I open up the email and I feel a tightness in my throat and chest. I want the email to disappear. My skin starts to crawl. I’m pissed.
I’ve been working on project and one of the collaborators sent a message that I don’t agree with. I know better than to respond to an email when my skin is crawling. I step away from my computer and resolve to answer the next day.
In a 2014 interview for Creative Live, Brene Brown discusses anger. She says that anger is almost always a boundary issue. In short, if you are angry at someone, it probably means that on some level you haven’t set a strong enough boundary with this person.
I grew up in a house where anger wasn’t expressed and most of my life trying to hide my anger and push it away. I’ve always thought of anger as a negative emotion that I shouldn’t be feeling. Hearing Brene Brown discuss anger as an indicator of a boundary issue, anger as something to be curious about, feels like a completely new concept to me.

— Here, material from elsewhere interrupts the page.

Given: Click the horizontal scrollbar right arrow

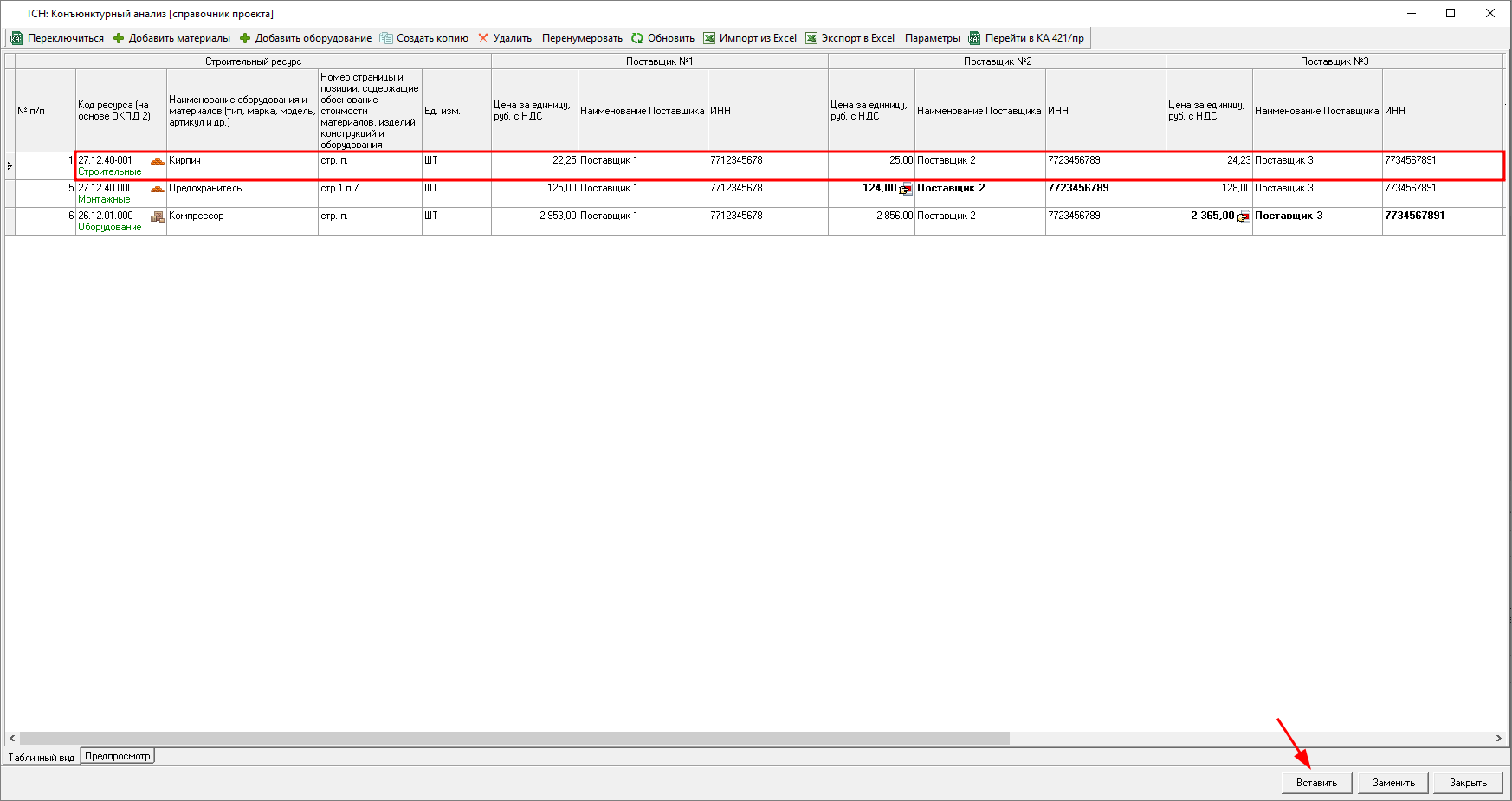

Anger can be good? Anger can tell me something I didn’t know about myself?
When I think back to the email that made me angry, things become more clear. This collaborator and I have been trying to work together for months and I’m finally realizing, it’s not working for me. As we move into the next phase of the project, I’m not willing to collaborate. This is my boundary. It feels good to say it.
I am learning that I can’t push my anger away and at the same time build the life that I want. It’s uncomfortable. And it can be messy. But I’m learning to acknowledge my anger and I’m learning to trust it.
Do you want to:
- Learn more about your emotions?
- Stop feeling so drained?
- Have more time for what you love?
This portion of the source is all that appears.